A. made a copy of the picture in her guest room. I can’t remember who took the picture (with a bonafide camera!) as this was 2001, but I do know there was a Brasilian quartet playing in the background, I hired them after hearing them play at the airport. It was our departure party, our leaving for California party. I remembered, even then, the last “leaving for California” party we went to - your friends G. and T. departing from the Illinois cornfields for some place in southern California and how after five years they got divorced, G. scuttling back to the farm and T. disappearing into the wilds of the Pacific Northwest. Watch out for California, people from your town said when they heard our plans, and it would be easy to say they were right except what led to our divorce we brought with us to California, was well in place, California was a way to try to fix it.
I made a Day of the Dead altar with the photo and I included the stone you brought back from Brasil. I added Grandma’s sterling silver rosary (you held it that one time when I showed you our one sure defense against a vampire lay within reach of the nightstand). Plus a snow globe of the city where we first moved in together. Your favorite candy (a knowledge I may well be the sole keeper of). A symbol of the nickname you had for me, one that T. still calls me. Long ago she took me aside and asked it if was ok to use the nickname around my husband, I said sure…now she is the only other person in the world who knows about it.
I used to listen to a song sometimes, there is a lyric that goes You were my compass star, you were my measure - lyrics by Sting, sentiment by me, realized way after the fact. How I lived for your approval. When I got the big fat raise and the big fat promotion - things I had to go to bat for, things my boss said no way not likely and I decided not to believe that and went for it and got it with you cheering me all the way - you made the reservations at the restaurant with the big fat Michelin star and when we went there we walked right past the CEO who recognized me and chatted with us for a bit and then we went on to our table trying to play it cool but our faces, the way we locked eyes in such hilarity. When you toasted me at that table that I can still picture perfectly in my mind it was one of the proudest moments of my whole life, a rare time I allowed myself to accept praise and only because it was from you.

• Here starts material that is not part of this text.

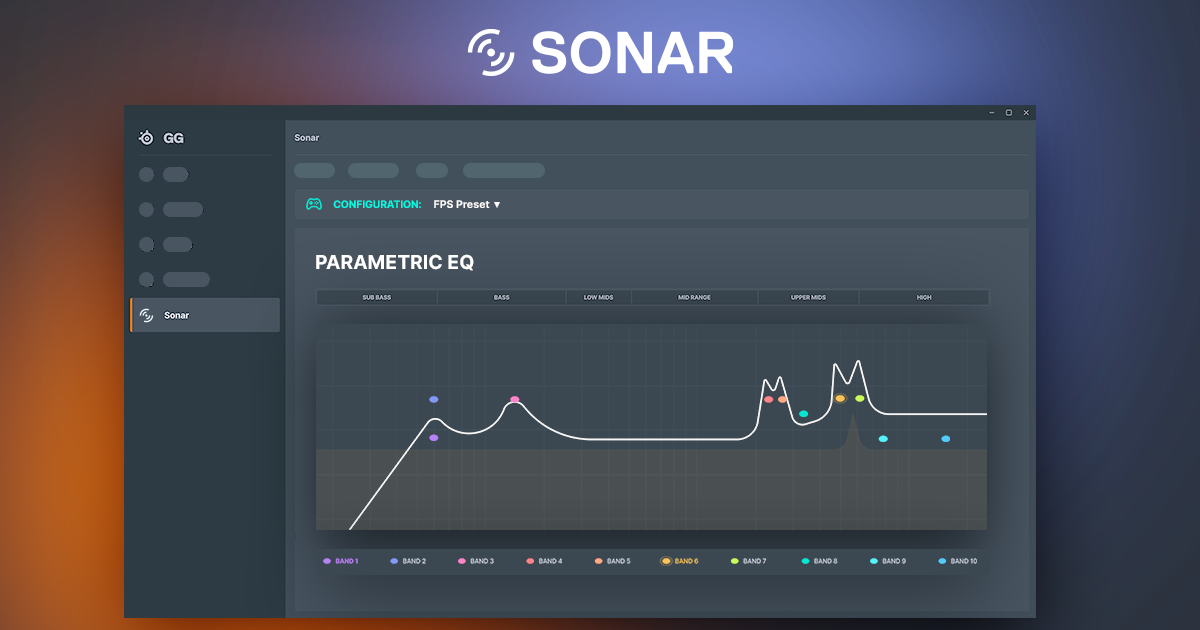Select the SUB BASS frequency range
This screenshot has height=630, width=1200.
tap(377, 297)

Today we took the motorcycle across the bridge. Surrounded on all sides by trucks and cars hurtling past is the last place I felt sadness would find me but it did. Your mom sent a picture of you, after what turned out to be the last useless treatment. Your face buried in your arms, the table scattered with evidence of those who sat watch with you - cold coffee in styrofoam cups, an empty paper plate with plastic fork. Always cold you wore a hat, jacket, even gloves. I can just see the ledge of your cheekbone. Zooming through space at 70 mph I can theoretically be protected by spine and elbow protectors, but not from that.
My husband, perhaps feeling the heaving of my chest against his back, perhaps hearing the howl in my helmet, reached back to briefly grasp my leg right below the knee and then we were racing back across the bridge, the city appearing suddenly before us. I remember when you and I first came here, twenty one years ago, taking this same route, the city hoving into view and my heart making this same leap at the sudden, stunning grace of it spread out before us, exiting onto an artery that took us right into the heart of the city, past our old place, empty and with a new paint job, making a right turn and then a left, almost all of our old haunts gone now - the breakfast cafe, the Italian joint with the long counter to eat at, the hardware store and the Thai place and the restaurant with the sidewalk seating we’d take every visitor to, the vet where our old pup breathed his last. By the time we get home my tears were dried and I could even laugh when my dog barreled down the steps to greet us in frantic joy as though he feared we’d be gone forever and wanted to waste no time letting us know how loved we are, how missed.